On lessons that she intends to teach her son, Jett:

“There are some things I have to instill in him as we move along. I need him to be a thinker. I don’t believe we have to make ourselves fit into someone’s comfortable space. This is a real world and we are real people. Compassion for other people counts. You have to think about your surroundings — with the world, not just America. Be mindful of where you are, and I hate to say it, but be on guard. That burns me up that I have to think about my own protection. It’s a part of where we are, where we have always been. It’s just open now. I prefer [racism] to be open and in my face. At least I know what I’m dealing with. We all know what we’re dealing with.”

On reality TV’s negative portrayal of Blacks:

“If I’m in another country and all I see [are] McDonald’s commercials, why wouldn’t I think that’s what America is? When the representation of an entire people is based on fictitious reality shows, it builds a certain box of who and what we are. To be perfectly frank, we’ve got the wives of doctors fighting in ball gowns. The television and the Internet are creating boxes for us and I believe we are starting to fall for it. Why wouldn’t everybody else? [There] has to be a balance. We’re not so simple. I think that’s a big part of the problem. You can’t expect someone to think differently if they are only shown a specific image. Unfortunately, it’s a tarnished image.”

On why finding true love is hard:

“Love is hard. Finding someone to fall in love with is the hardest part of all. Infatuation is easy. We get caught up in someone’s looks, or their money, but not the person. Or, we’re into someone for a couple of months and then the novelty fades and we’re on to the next. Love is bigger than just the emotion for the moment. Love requires patience. It requires communication. It requires and demands mutual respect and understanding. In this quick-paced world, we want immediate gratification. Our idea of love and having that is great, but the immediate gratification of having it all is what most people are after in this microwavable world. That’s what makes it such a challenge. We have to change our mentality if we want relationships that will last. Finding someone or meeting someone who is equally yoked — that’s major. Not just financially, but someone who is willing to participate with you in life and love. All of those things are what I was told to look for.”

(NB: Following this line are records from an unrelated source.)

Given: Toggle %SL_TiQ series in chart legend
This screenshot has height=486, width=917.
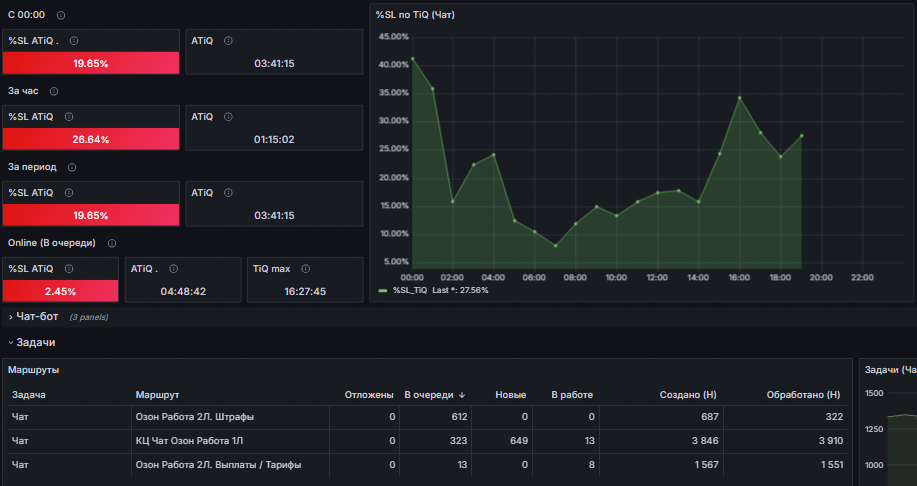Looking at the screenshot, I should point(409,290).
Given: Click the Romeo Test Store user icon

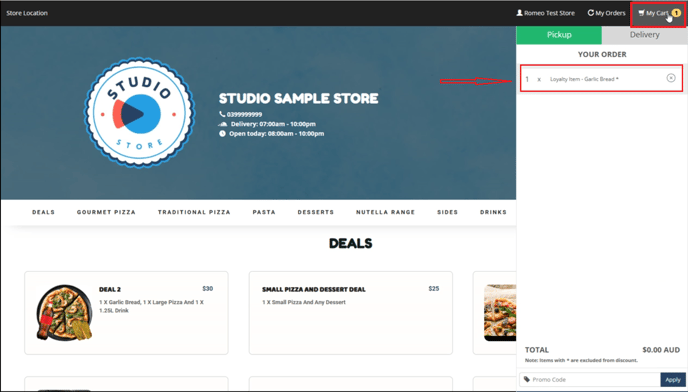Looking at the screenshot, I should (520, 13).
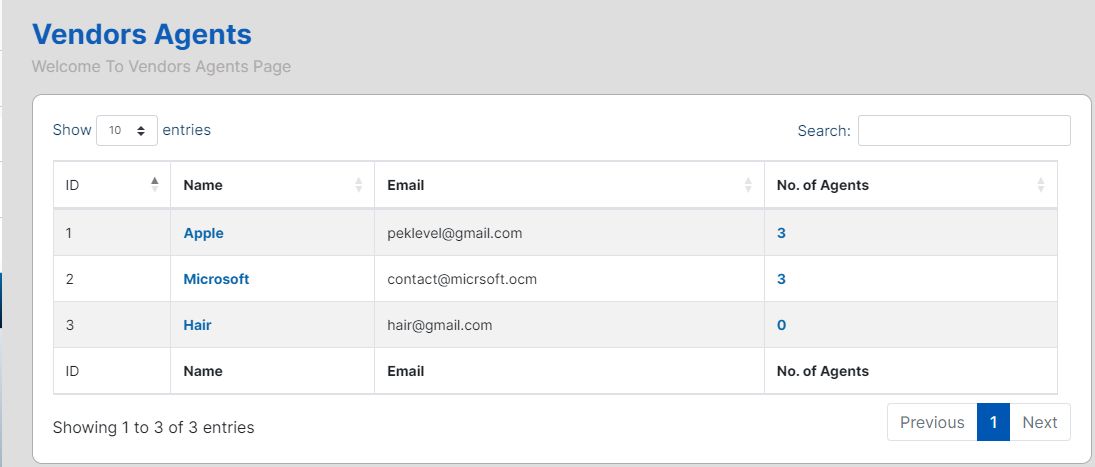Sort table by ID column arrows
Screen dimensions: 1095x467
tap(154, 185)
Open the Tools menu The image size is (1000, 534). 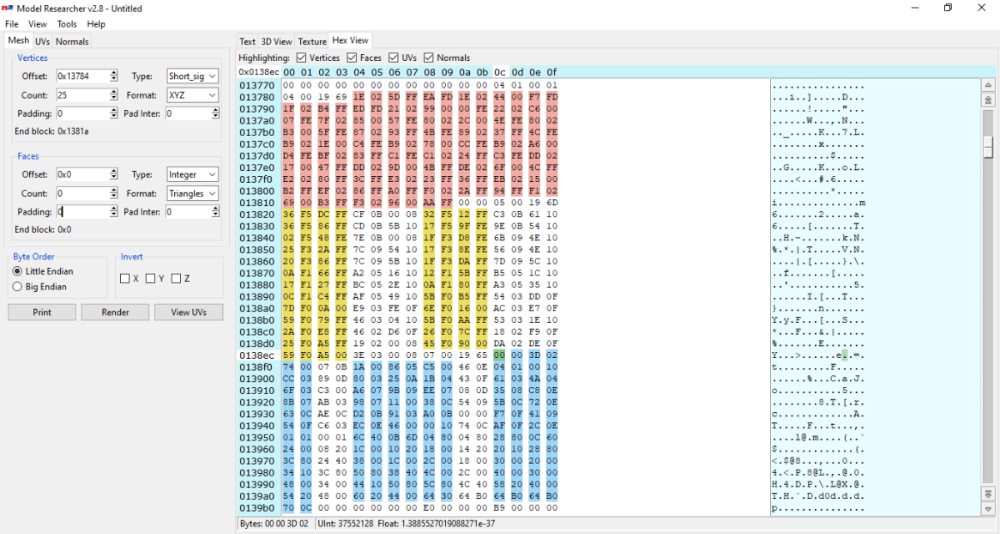67,24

“It’s not about falling for just anybody. You want to love the whole person. I think we’re all on a hunt. I think everybody wants to be loved and appreciated and wanted. But, you can’t just choose whoever fits the bill. There has to be a connection in a very real way. You have to be there through the good and bad times. I think this movie opens the door for us to explore those thoughts. It’s funny, it’s cute, and it’s very romantic.”

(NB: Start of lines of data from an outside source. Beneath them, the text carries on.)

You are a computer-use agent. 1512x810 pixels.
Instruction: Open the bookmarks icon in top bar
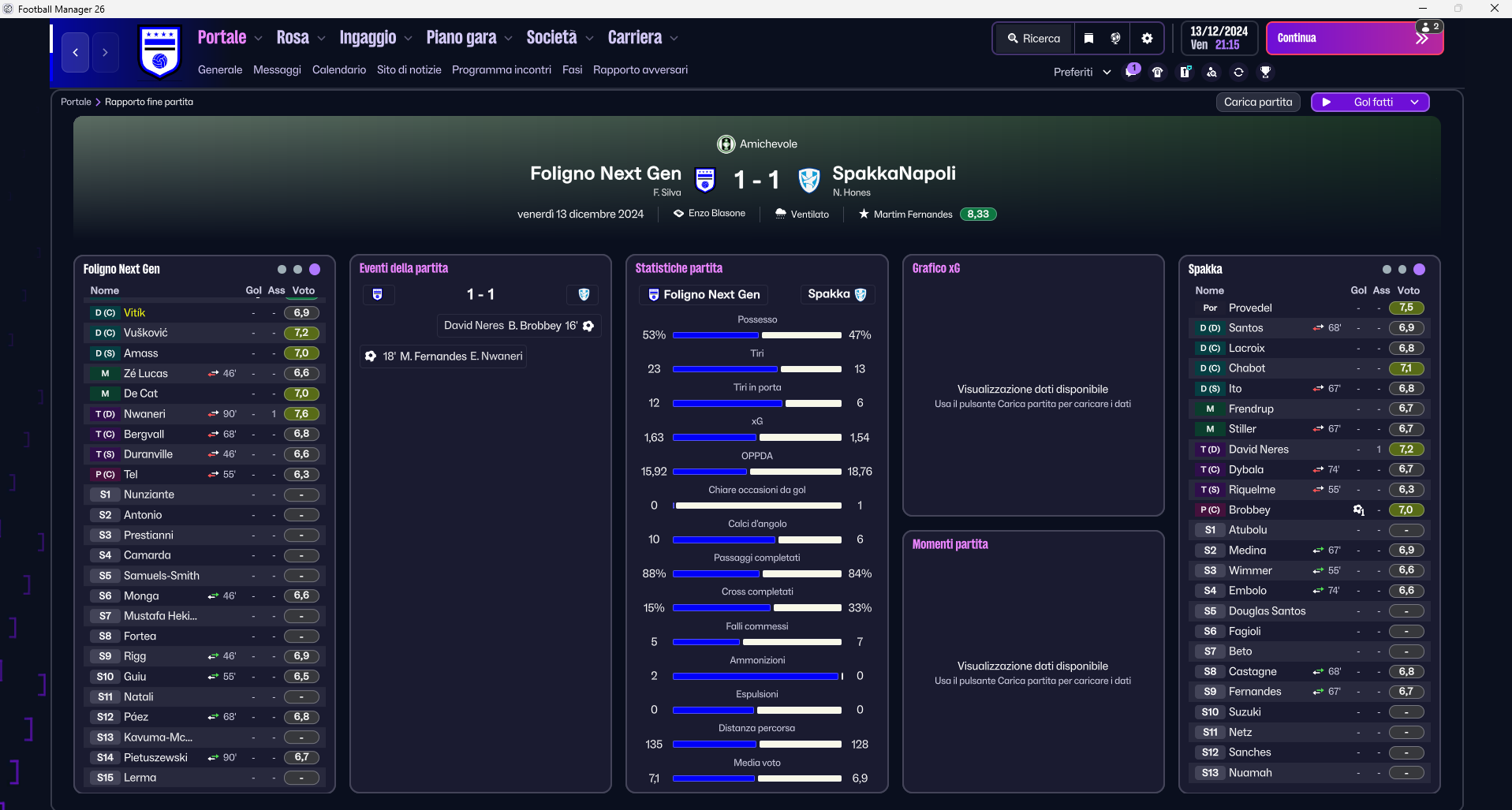point(1088,39)
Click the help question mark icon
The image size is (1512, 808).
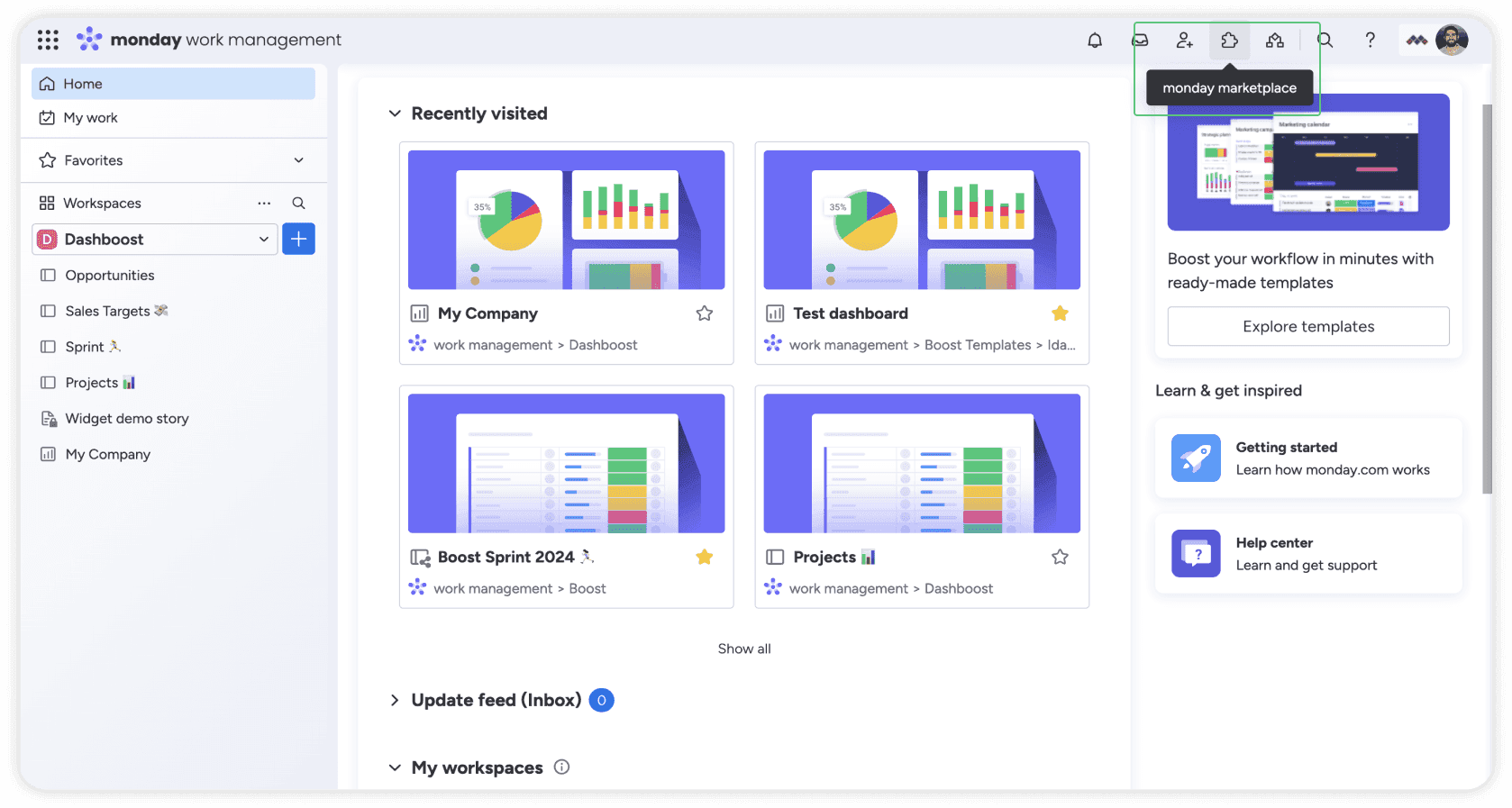pos(1371,40)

On what divorce taught her about marriage:

“When it was time to go, it was time to go. I now know if I were to ever get married again, it’s all the way or we’re not going. We’re not making that next move at all. That’s the issue with me. That means I have to find someone willing to make that same exact commitment. If not, life is good. Fruit is sweet, traveling is awesome, and family is healthy. I’ll live, but I would prefer to sit and love someone equally. I’m understanding love even more because I have a child. I know regardless of what he does; spill juice all over the floor or draw on the wall, that I still love him anyway. I still want his company. I still have a deep desire to hold his hand. That’s the next level of love regardless of what’s going on. We still care for one another. We’ve lost a lot of that.”